Su población es de doscientos vecinos, que viven en la villa y en las masías de labor; hay algunas familias de caballeros hacendados; un convento de monjas Agustinas, en cuya iglesia no hay objeto artístico que llame la atención, ni tampoco en la parroquia, fuera de la portada, que es sencilla, con ornato de dos columnas. Hay ermitas y cofradías que, con sus gastos, no dejan de atrasar a los vecinos.

Mirambel, en el siglo XIX, apenas aumentó de habitantes; no varió, se quedó inmóvil, paralizado dentro de sus muros de piedra, como un fósil.

Los pueblos de altura tienen siempre un aire más aristocrático, más hermético que los pueblos de llano o de las orillas del mar. Mirambel ha seguido siendo pueblo cerrado, hierático, misterioso.

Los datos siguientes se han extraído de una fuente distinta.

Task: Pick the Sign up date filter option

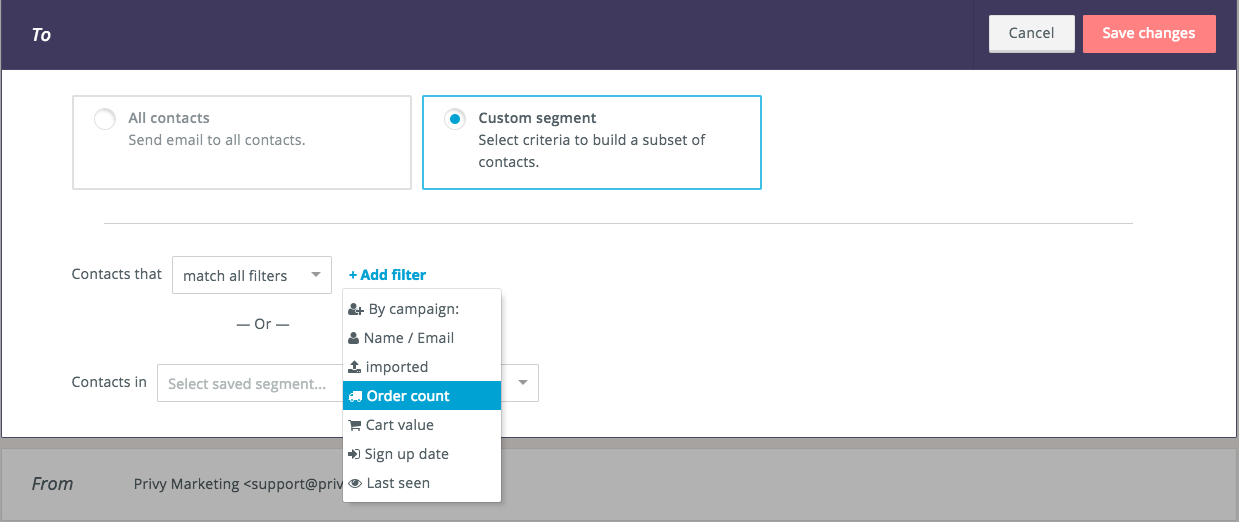Action: click(x=422, y=454)
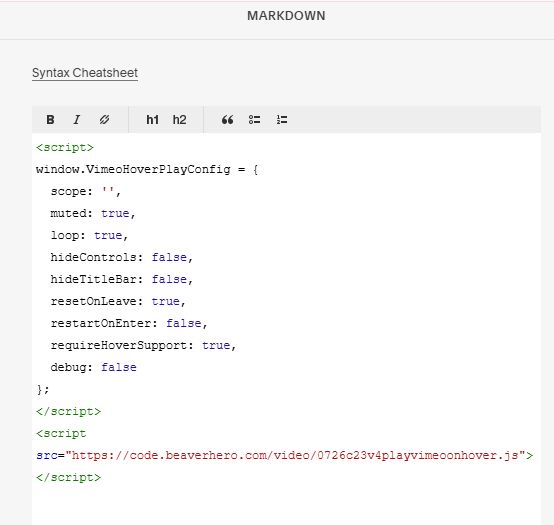Click the final closing script tag
Screen dimensions: 554x525
tap(69, 477)
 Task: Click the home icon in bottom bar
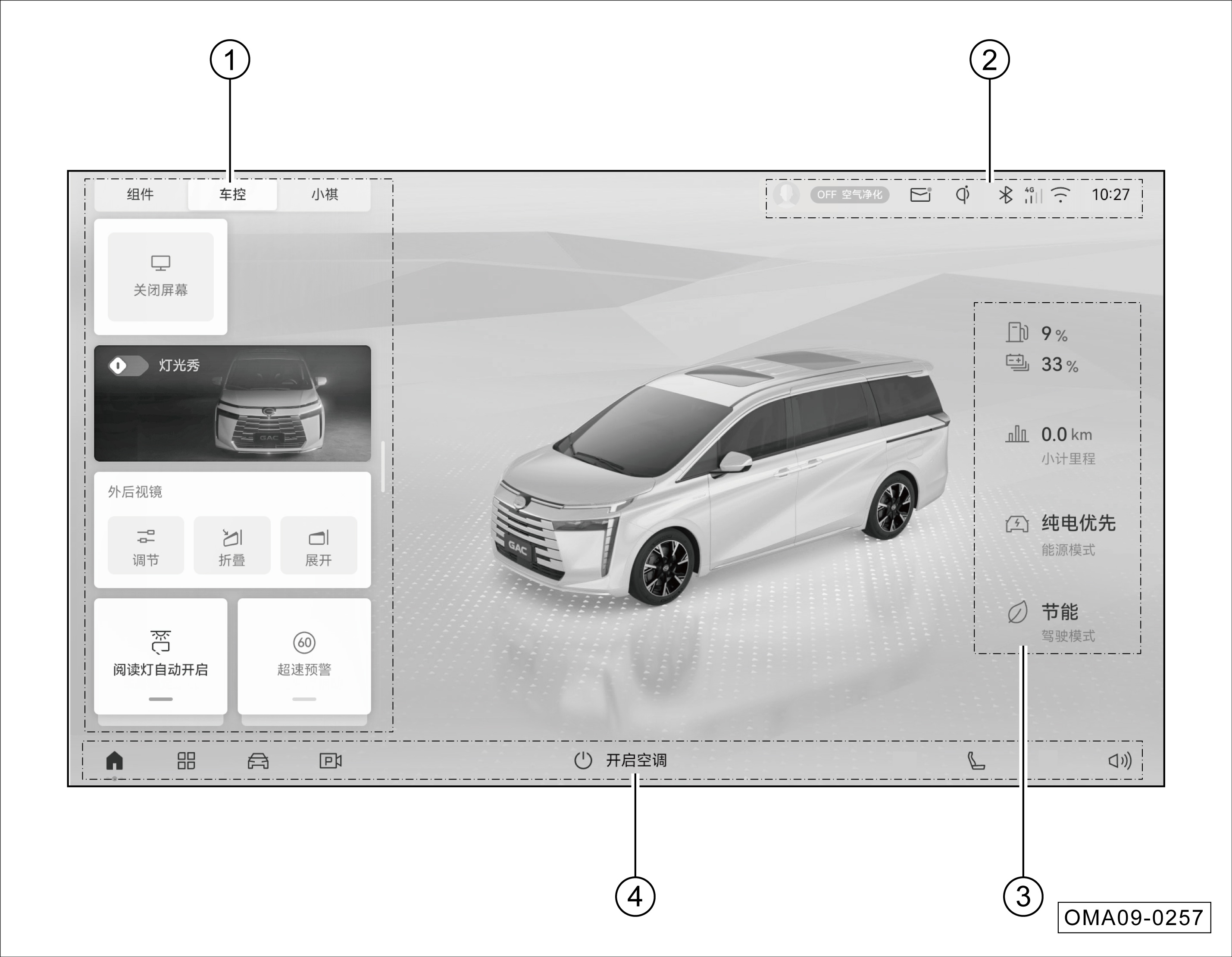point(115,760)
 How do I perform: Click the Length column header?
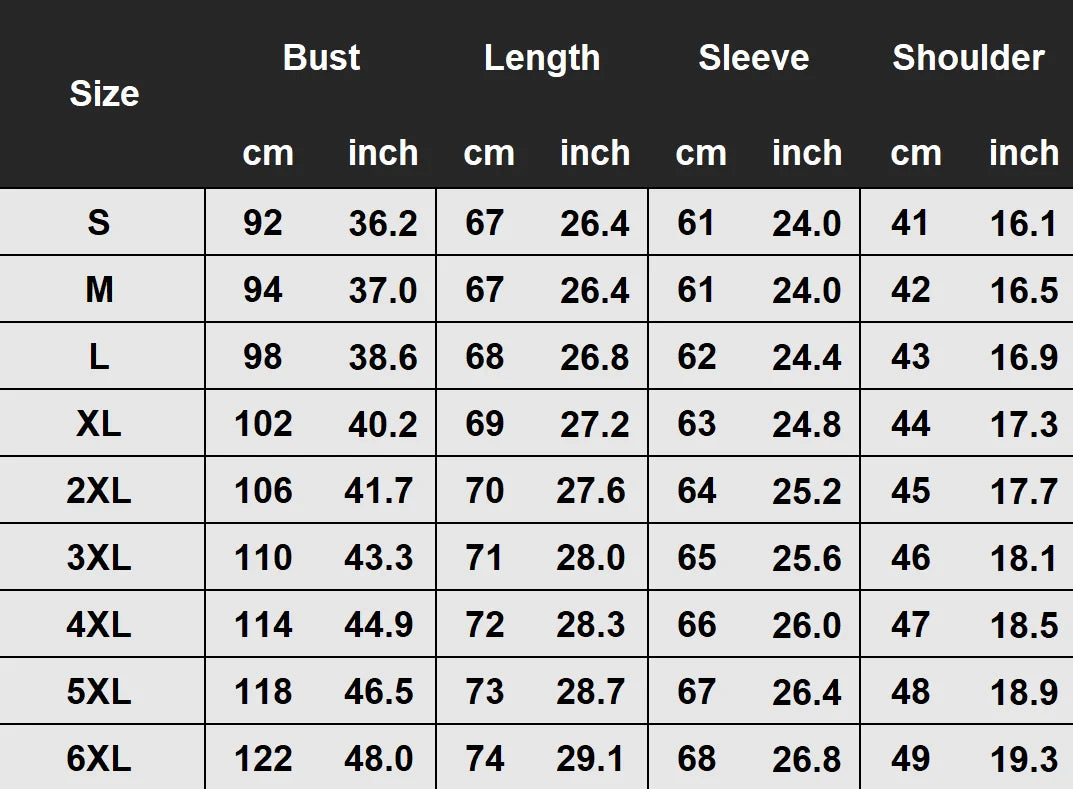[542, 58]
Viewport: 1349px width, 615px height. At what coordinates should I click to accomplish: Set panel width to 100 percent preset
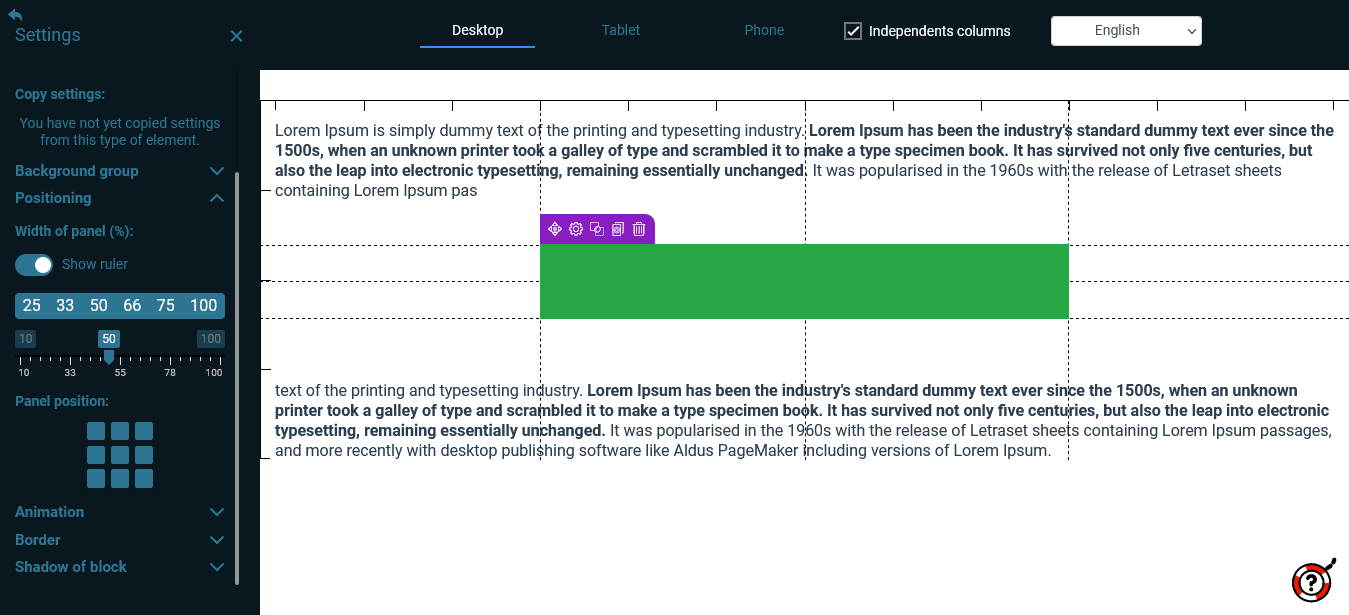click(204, 306)
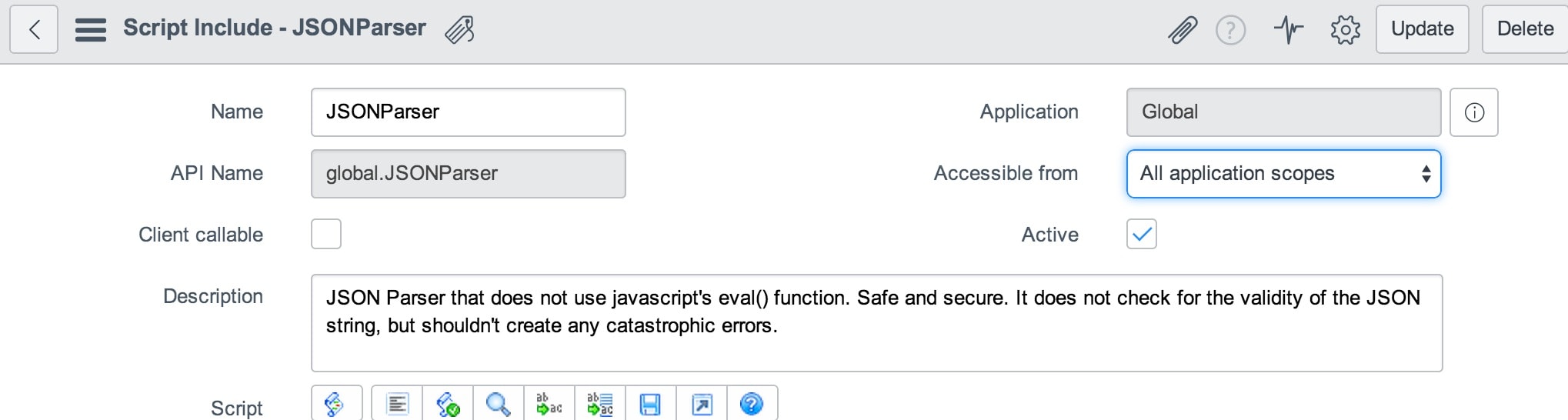
Task: Open the form context hamburger menu
Action: [91, 29]
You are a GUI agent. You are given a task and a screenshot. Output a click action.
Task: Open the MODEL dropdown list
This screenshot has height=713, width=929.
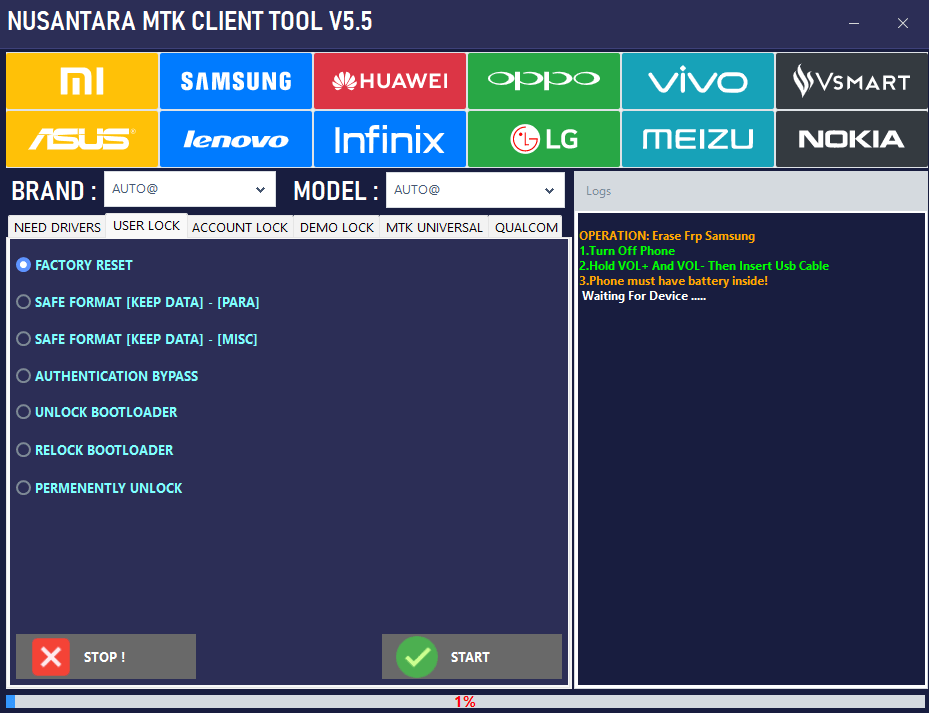pyautogui.click(x=475, y=189)
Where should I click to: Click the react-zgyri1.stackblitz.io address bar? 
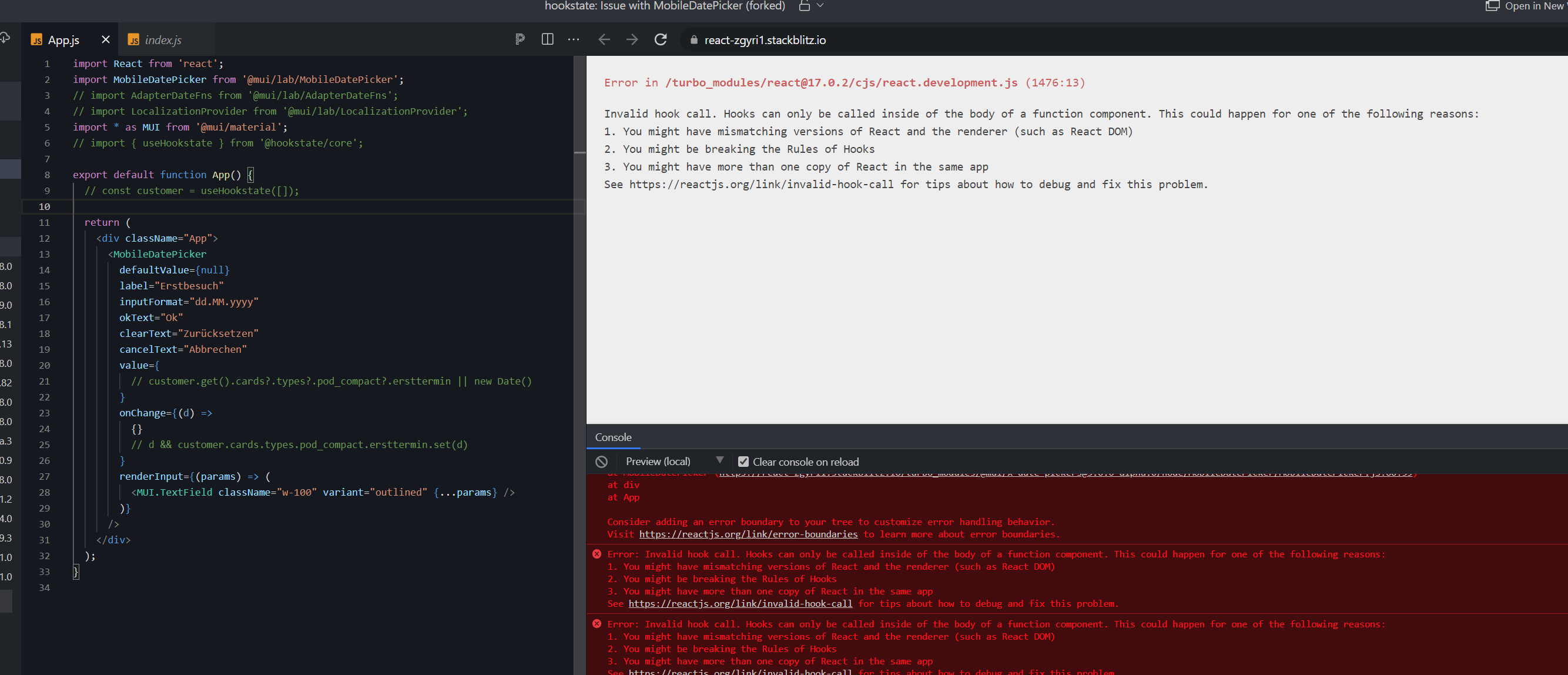(x=765, y=39)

Parece un animal muerto dentro de su concha.

El convento de las Agustinas, en este pueblo lánguido y triste, da una gran impresión de melancolía, con sus muros blanqueados y sus ventanas cerradas.

Los domingos, por la tarde, cuando el esquilón de la capilla de las monjas toca a vísperas o a completas y se oye detrás del gran muro un rumor lejano de órgano y los cantos de las religiosas, el raro viajero que pasa por allí se siente sobrecogido como si le hubieran transportado por arte de magia a un rincón de la Edad Media.

Esta campana de los conventos de monjas que va marcando las horas canónicas de los distintos oficios divinos, tiene algo parlanchín e impertinente; parece que todo lo que no pueden hablar las místicas ovejas del señor en el claustro o en las celdas lo habla su esquilón de una manera pertinaz y charlatana.

Muchas veces en las fiestas se establece el diálogo entre la campana hombruna de la iglesia y la femenina del convento y parecen explicarse como un matrimonio no muy bien avenido.

Cuando cesan los rumores de los cánticos del convento, no se oye más que el grito de algún alcotán que cruza el aire puro y en verano el chillar confuso de los gorriones y de las golondrinas que trazan líneas vertiginosas en el espacio, a las que suelen suceder los murciélagos con su vuelo tortuoso e inquieto.

Unos y otras tienen sus nidos en los huecos de la muralla, en el tejado de la torre y en los aleros del convento y no es raro ver cómo se disputan a picotazos y a arañazos la habitación para sus crías.

Al salir el sol, Mirambel, brota de la oscuridad de la noche, claro, frío, casi nuevo bajo el cielo azul y el aire claro que parece de cristal; el humo gris de las chimeneas se expira en el cielo transparente. Al ponerse el sol, cuando el Ángelus da sus campanadas tristes, el pueblo parece ruinoso, abandonado, y el humo de las hogueras llena la cañada y enturbia el aire.

Mirambel tiene ese crepúsculo de las tierras altas y secas; crepúsculo lleno de magnificencia, en que el día parece morir inundando el cielo de sangre.

En esta hora misteriosa y mágica, cuando el sol se retira y los montes se tiñen a lo lejos de luz morada, cuando un vientecillo frío corre por las calles del pueblo, trayendo un olor de retama y de jara de las cocinas y los cerros grises se incendian en las alturas por un último rayo de sol, parece que nada tiene materia ni consistencia y que las piedras van a huir llevadas por una ráfaga de aire.

El primer momento del anochecer es lóbrego, amenazador; pero pasado este se presenta la noche maravillosa, plagada de estrellas.

En estos lugares, secos, altos, de aire puro y limpio, el resplandor de los astros está lleno de fulgores. Son también magníficas las noches de luna. Entonces, desde el camino, se ve a Mirambel con sus murallas y sus paredes blancas con el aspecto de un pueblo fantasmático, muerto, como metido en una campana de cristal.

Los montes grises brillan desnudos y desolados, el viento silba en la cañada, las lechuzas pasan revoloteando sobre el camino lanzando su grito estridente y algún perro ladra furioso a la luna.